Look through the entries for the string "height", and copy each line that holds it.

Content starts

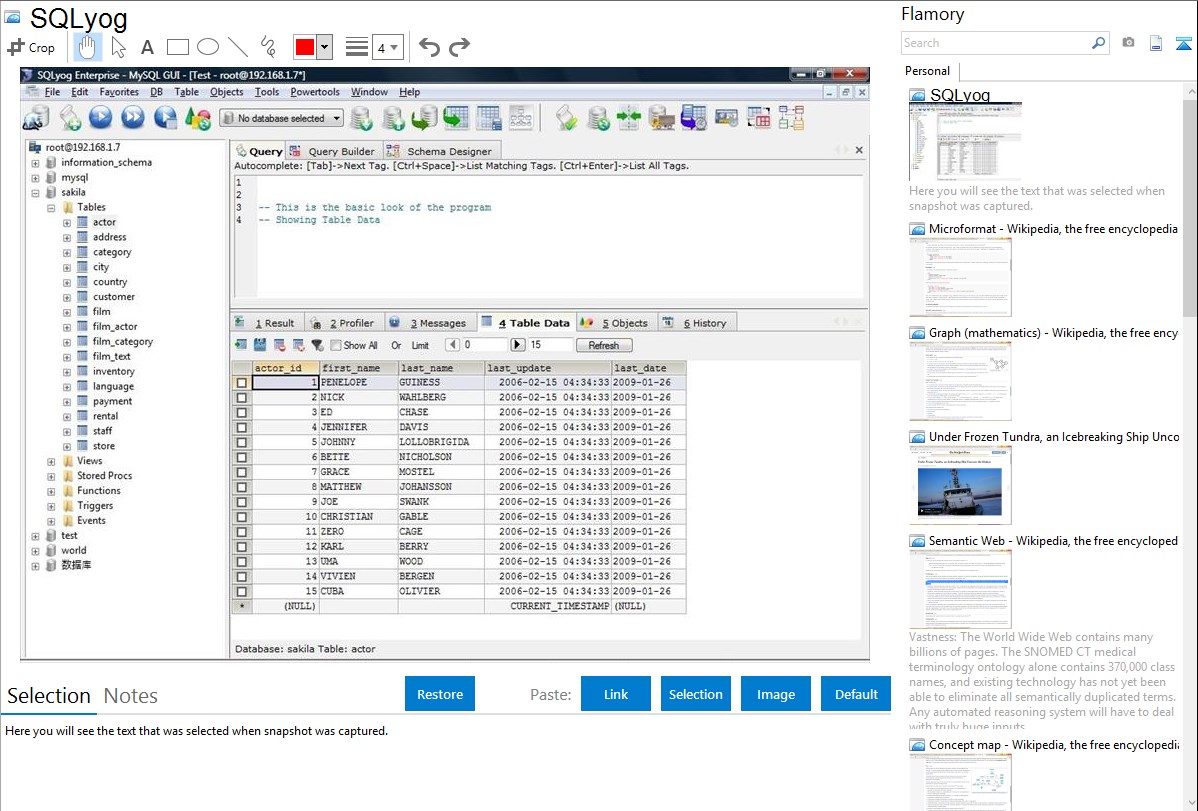
Task: Pick the rectangle shape tool
Action: [178, 47]
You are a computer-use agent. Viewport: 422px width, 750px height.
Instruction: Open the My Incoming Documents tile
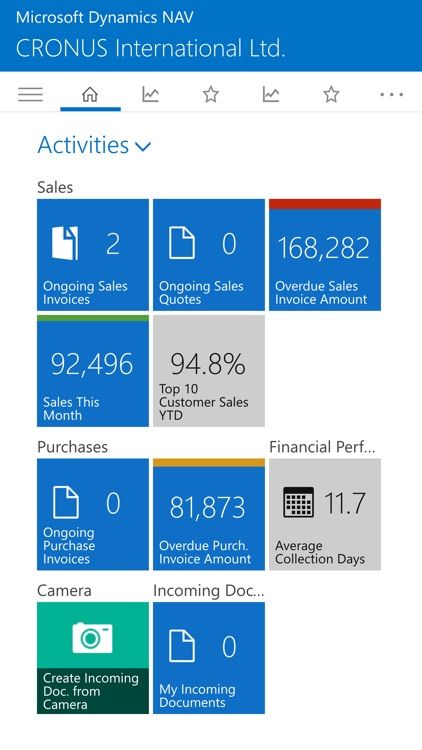[x=209, y=658]
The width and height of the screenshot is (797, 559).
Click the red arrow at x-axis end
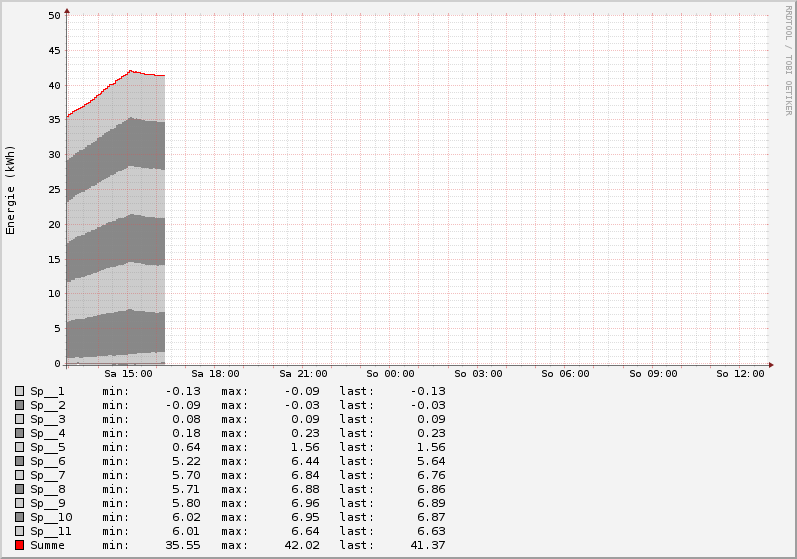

Content ends

**Answer section**
You are a computer-use agent. Viewport: 422px width, 750px height.
The width and height of the screenshot is (797, 559).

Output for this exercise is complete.